You manage a huge budget. How do you allocate funding?
That is one of the challenges of the job, to prioritize, because we can’t fund everything. We start with things that affect public safety and those things that we know are important to citizens. Child welfare does well, the police and fire, parks—the things that people see and the things that people use and the things that people talk about when they talk about the quality of life in their communities.
Is there a department that’s closer to your heart?
You might think I would gravitate to public works and the planning and the development services, but the two departments where you really deal with the frailties of human beings, and where we have an impact, are University Medical Center and the Department of Family Services. The people in the Department of Family Services are making decisions every day about children that are going to effect them the rest of their lives; and UMC, what they do between the Level One trauma centers and the children’s hospital, they just do amazing things every day in a very personal way.
What is the biggest problem facing Clark County?
Finding the adequate resources to deliver those very important services.
How do we do that?
The first thing that’s going to have to happen is the economy here has to stabilize. Right now we’re still trending downward in things like the assessment of property, and the retail sales tax is still way off from what it has been. For us to continue to meet those needs we’re going to need to control our expenses and hope that the revenues stabilize at some point so we can manage with the revenues we have. In the past couple of years we’ve seen a steady decline in the revenue and we have some fixed costs that increase, and that’s very challenging.
What’s the hardest part of the job?
I can’t say that I’m particularly proud of all the cuts we’ve had to make. I have tried to help the county through what has been a very difficult time, and that has included making what have been some very difficult and unpopular decisions with respect to what we fund, what positions are kept vacant and what positions we had to lay off.
How important is collaboration with the city?
One of the hot topics right now is shared services and how we can deliver services most efficiently to the residents. A lot of people don’t know whether they live in the city or the county and they really don’t care as long as their needs are being met as taxpayers, so I think we’re going to be having a lot more discussions with the city to deliver those services more efficiently. With the kind of revenue shortage that all the municipal governments are having, it’s going to force us to be more efficient.

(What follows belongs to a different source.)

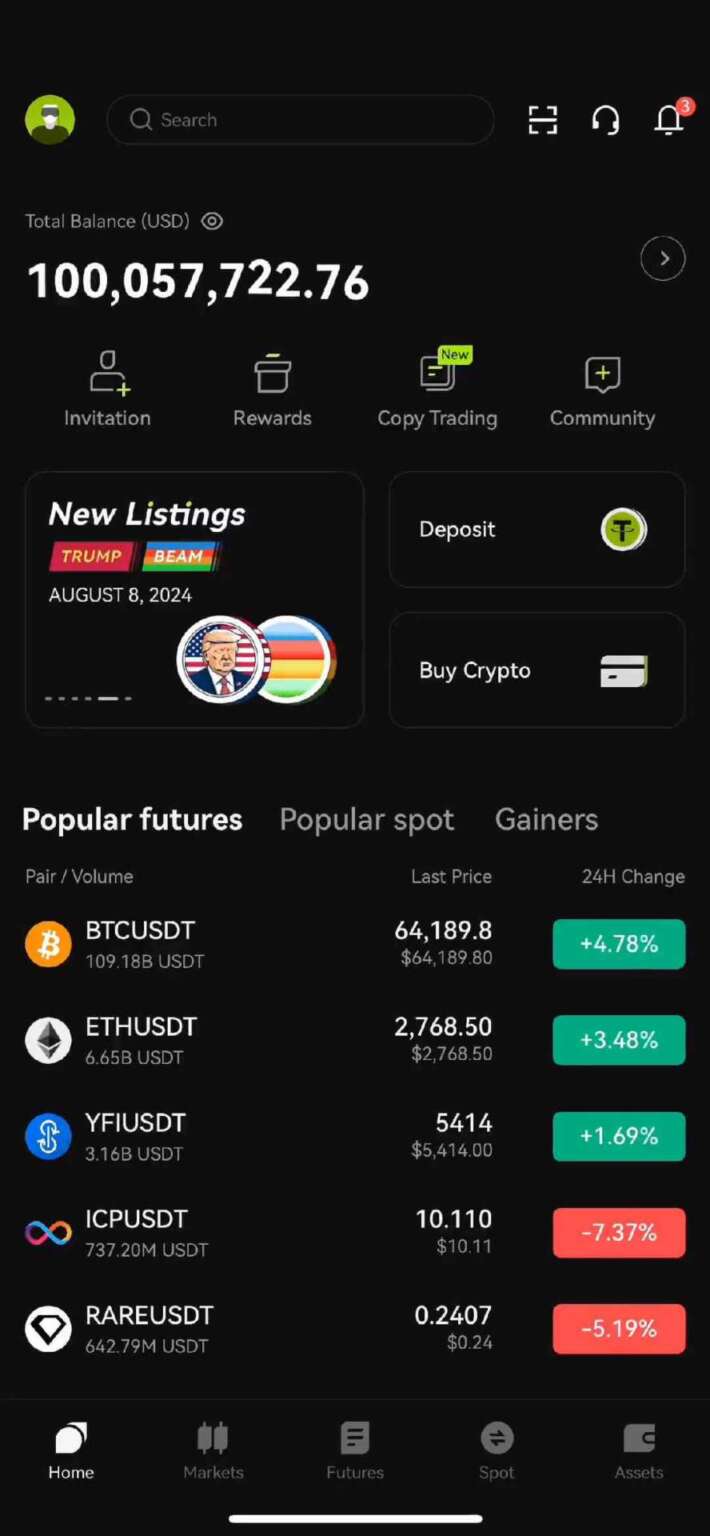710x1536 pixels.
Task: Expand account details with right arrow chevron
Action: click(x=662, y=258)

What don’t people realize about Las Vegas?
I wish that when people come here they could see how beautiful some parts of the desert are. I hear people when they come here and say, “Oh this is so flat.” How can you fly in here and not see Red Rock Canyon? I tell people you can ski an hour and a half from Las Vegas, or you can be in these tall ponderosa pines or these fields of yellow sage blossoms and feel like you’re the first person to ever see it a few hours out of town. It is just an amazingly rugged and beautiful landscape here.